In this post, we’ll learn about DynamoDB filter expressions. We’ll cover:

  • The allure of filter expressions for DynamoDB novices
  • How filter expressions actually work
  • What to use instead of filter expressions
  • When filter expressions should be used

This post contains some concepts from my Data Modeling with DynamoDB talk at AWS re:Invent 2019. Feel free to watch the talk if you prefer video over text.

.

Let’s get started!

The allure of filter expressions

Proper data modeling is all about filtering. Your application has a huge mess of data saved. At certain times, you need this piece of data or that piece of data, and your database needs to quickly and efficiently filter through that data to return the answer you request.

If you’re coming from a relational world, you’ve been spoiled. You’ve had this wonderfully expressive syntax, SQL, that allows you to add any number of filter conditions.

You can filter on the value of a column:

-- Find all orders over $100
SELECT *
FROM orders
WHERE amount >= 100

You can combine tables and filter on the value of the joined table:

-- Find all orders for user 'alexdebrie'
SELECT orders.*
FROM orders
JOIN users ON orders.user_id = users.id
WHERE users.username = 'alexdebrie'

You can use built-in functions to add some dynamism to your query

-- Find all orders in the last week
SELECT *
FROM orders
WHERE orderdate >= GETDATE() - 7

With this flexible query language, relational data modeling is more concerned about structuring your data correctly. Once you’ve properly normalized your data, you can use SQL to answer any question you want.

DynamoDB is not like that. With DynamoDB, you need to plan your access patterns up front, then model your data to fit your access patterns. This is because DynamoDB won’t let you write a query that won’t scale. As such, you will use your primary keys and secondary indexes to give you the filtering capabilities your application needs.

This can feel wrong to people accustomed to the power and expressiveness of SQL. At this point, they may see the FilterExpression property that’s available in the Query and Scan API actions in DynamoDB. The FilterExpression promises to filter out results from your Query or Scan that don’t match the given expression.

This sounds tempting, and more similar to the SQL syntax we know and love. However, filter expressions don’t work as you think they would. In the next section, we’ll take a look why.

How filter expressions actually work

Let’s walk through an example to see why filter expressions aren’t that helpful.

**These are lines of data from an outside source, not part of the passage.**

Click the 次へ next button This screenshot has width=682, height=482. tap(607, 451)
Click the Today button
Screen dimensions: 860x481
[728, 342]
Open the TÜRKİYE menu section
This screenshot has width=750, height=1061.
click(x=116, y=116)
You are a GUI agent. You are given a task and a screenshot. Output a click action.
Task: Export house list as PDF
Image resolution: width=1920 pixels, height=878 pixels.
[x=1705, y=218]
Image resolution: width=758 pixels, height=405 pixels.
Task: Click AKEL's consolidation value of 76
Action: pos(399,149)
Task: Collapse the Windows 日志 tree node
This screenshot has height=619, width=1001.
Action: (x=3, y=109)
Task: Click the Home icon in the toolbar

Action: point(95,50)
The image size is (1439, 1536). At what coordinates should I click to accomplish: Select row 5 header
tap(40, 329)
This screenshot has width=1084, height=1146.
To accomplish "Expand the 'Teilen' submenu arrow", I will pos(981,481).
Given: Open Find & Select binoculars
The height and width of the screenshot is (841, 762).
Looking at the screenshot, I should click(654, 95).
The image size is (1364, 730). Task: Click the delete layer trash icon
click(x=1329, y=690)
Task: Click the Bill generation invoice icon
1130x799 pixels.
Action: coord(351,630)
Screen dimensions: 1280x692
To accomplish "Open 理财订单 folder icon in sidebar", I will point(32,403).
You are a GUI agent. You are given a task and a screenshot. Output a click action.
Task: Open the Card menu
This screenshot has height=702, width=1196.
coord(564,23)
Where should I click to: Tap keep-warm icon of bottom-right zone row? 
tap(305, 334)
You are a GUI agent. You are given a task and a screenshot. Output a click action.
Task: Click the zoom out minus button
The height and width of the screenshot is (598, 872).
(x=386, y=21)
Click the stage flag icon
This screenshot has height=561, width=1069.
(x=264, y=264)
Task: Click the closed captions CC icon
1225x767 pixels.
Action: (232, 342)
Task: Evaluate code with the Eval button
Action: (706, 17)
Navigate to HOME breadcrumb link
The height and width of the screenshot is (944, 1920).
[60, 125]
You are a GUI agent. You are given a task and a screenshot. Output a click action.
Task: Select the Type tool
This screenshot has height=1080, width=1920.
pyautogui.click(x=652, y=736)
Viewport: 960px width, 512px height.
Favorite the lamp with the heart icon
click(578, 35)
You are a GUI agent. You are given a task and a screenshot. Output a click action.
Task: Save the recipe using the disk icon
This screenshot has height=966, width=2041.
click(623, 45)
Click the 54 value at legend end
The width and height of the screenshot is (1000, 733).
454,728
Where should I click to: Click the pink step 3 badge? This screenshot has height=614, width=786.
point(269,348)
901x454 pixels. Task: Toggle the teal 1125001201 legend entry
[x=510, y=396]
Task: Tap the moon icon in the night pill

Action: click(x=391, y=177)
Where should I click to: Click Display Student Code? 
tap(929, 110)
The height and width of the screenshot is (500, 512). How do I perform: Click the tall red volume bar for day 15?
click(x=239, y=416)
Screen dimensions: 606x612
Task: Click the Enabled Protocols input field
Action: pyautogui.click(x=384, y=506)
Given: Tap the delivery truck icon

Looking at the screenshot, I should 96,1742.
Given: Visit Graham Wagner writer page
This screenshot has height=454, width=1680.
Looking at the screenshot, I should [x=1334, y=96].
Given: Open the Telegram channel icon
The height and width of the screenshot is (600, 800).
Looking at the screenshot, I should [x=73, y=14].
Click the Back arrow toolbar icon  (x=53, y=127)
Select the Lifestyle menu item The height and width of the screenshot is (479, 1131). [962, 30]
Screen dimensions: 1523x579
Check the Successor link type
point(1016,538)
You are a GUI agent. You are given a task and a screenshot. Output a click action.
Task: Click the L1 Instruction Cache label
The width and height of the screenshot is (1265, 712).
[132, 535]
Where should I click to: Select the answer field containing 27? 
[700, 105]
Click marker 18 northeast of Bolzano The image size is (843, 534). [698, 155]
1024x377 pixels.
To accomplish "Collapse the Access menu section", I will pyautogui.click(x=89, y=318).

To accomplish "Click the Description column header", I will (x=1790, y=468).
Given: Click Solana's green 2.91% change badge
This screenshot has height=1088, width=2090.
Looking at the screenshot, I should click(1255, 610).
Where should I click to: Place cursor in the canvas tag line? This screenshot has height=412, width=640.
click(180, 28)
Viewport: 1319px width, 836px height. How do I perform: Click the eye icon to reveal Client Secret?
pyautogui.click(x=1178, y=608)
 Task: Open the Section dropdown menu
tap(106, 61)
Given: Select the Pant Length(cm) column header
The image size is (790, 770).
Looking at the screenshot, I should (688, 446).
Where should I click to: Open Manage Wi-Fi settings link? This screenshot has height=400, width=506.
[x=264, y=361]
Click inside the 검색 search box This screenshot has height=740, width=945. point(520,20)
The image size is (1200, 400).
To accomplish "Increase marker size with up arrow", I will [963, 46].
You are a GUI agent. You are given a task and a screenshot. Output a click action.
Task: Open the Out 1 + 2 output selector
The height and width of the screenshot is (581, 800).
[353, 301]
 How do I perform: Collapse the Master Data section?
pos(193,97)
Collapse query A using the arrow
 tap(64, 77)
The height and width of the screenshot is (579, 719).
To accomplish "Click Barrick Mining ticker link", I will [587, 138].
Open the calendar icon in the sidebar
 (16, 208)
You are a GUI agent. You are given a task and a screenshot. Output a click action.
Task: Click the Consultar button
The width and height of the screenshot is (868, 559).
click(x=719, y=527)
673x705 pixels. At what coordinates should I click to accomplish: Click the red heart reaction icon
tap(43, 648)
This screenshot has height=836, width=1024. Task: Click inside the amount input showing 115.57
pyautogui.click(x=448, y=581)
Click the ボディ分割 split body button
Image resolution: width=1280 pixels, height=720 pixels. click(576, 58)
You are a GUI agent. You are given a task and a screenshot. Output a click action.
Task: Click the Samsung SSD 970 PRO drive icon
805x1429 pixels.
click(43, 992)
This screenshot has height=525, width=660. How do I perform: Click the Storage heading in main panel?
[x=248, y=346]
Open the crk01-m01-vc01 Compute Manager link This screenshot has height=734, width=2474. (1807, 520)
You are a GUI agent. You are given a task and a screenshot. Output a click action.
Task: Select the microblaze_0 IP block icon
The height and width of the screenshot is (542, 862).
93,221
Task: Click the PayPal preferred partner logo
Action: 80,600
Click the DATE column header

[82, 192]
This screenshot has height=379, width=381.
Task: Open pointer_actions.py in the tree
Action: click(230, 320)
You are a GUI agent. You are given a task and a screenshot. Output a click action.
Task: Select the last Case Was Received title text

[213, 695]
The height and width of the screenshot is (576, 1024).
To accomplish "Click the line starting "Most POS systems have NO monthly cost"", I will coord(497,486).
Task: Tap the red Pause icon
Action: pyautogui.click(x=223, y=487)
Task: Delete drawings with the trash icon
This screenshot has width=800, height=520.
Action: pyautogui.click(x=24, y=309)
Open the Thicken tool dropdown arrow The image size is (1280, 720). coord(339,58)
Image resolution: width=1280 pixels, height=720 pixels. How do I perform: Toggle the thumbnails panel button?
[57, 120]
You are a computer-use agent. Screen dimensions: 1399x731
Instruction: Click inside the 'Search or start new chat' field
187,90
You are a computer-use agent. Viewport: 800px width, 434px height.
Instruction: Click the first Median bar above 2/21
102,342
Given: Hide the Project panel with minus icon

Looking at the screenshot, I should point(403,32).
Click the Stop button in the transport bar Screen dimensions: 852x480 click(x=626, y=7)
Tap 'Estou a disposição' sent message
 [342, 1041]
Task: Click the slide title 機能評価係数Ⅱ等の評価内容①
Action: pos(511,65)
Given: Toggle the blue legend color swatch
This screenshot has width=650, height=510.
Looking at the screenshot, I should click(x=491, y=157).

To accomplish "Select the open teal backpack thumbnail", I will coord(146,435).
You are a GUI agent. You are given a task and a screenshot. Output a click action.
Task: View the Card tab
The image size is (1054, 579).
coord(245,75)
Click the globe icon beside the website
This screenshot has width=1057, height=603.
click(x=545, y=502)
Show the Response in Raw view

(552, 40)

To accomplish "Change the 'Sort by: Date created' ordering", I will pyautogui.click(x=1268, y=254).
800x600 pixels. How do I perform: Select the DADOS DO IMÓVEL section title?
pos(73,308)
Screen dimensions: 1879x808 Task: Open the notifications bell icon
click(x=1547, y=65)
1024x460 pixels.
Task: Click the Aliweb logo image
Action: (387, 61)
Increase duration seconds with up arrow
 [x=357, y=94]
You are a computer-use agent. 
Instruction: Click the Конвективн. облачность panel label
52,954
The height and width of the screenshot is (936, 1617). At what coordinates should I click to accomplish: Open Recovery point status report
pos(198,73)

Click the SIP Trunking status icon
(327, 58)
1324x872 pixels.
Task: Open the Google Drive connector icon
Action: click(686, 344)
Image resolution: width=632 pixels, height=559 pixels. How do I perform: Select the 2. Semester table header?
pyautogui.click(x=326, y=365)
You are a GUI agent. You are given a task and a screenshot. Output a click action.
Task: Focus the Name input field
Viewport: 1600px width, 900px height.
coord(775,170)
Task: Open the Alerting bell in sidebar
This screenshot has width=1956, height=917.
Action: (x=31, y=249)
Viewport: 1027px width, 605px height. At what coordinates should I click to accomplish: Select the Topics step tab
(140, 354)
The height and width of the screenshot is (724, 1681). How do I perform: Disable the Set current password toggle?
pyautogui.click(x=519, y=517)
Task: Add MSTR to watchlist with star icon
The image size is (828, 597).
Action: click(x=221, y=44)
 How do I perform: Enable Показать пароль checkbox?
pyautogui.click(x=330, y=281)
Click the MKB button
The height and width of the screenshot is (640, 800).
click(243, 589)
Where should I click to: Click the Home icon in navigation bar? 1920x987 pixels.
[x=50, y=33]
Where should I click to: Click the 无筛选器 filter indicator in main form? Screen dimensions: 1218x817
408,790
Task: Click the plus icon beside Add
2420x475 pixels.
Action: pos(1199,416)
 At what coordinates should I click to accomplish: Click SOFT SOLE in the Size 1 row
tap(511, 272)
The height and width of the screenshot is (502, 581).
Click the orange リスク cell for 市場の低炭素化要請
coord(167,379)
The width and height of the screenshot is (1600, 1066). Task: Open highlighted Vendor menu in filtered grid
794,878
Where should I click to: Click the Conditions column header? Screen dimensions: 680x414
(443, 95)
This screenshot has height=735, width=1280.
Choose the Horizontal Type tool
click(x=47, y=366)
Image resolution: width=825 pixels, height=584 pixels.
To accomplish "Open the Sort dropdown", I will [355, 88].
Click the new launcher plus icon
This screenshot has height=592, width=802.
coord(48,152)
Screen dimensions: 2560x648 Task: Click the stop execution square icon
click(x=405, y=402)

Imagine you have a table that stores information about music albums and songs. Your table might look as follows:

DynamoDB Music Table Example

In your table, albums and songs are stored within a collection with a partition key of ALBUM#<artistName>#<albumName>. Albums have a sort key of ALBUM#<artistName>#<albumName> while songs have a sort key of SONG#<songNumber>. In addition to information about the album and song, such as name, artist, and release year, each album and song item also includes a Sales attribute which indicates the number of sales the given item has made.

Imagine you wanted to find all songs that had gone platinum by selling over 1 million copies. You might think you could use the Scan operation with a filter expression to make the following call:

const AWS = require('aws-sdk');
const client = new AWS.DynamoDB.DocumentClient({apiVersion: '2012-08-10'});

const results = await client.scan({
  TableName: 'MusicTable',
  FilterExpression: 'Sales >= :platinum' AND begins_with(SK, :song),
  ExpressionAttributeValues: { 
    ':platinum': 1000000,
    ':song': 'SONG#'
  }
})

The example above is for Node.js, but similar principles apply for any language.

In the operation above, we’re importing the AWS SDK and creating an instance of the DynamoDB Document Client, which is a client in the AWS SDK for Node.js that makes it easier for working with DynamoDB. Then, we run a Scan method with a filter expression to run a scan query against our table. The filter expression states that the Sales property must be larger than 1,000,000 and the SK value must start with SONG#. This will return all songs with more than 1 million in sales.

To see why this example won’t work, we need to understand the order of operations for a Query or Scan request.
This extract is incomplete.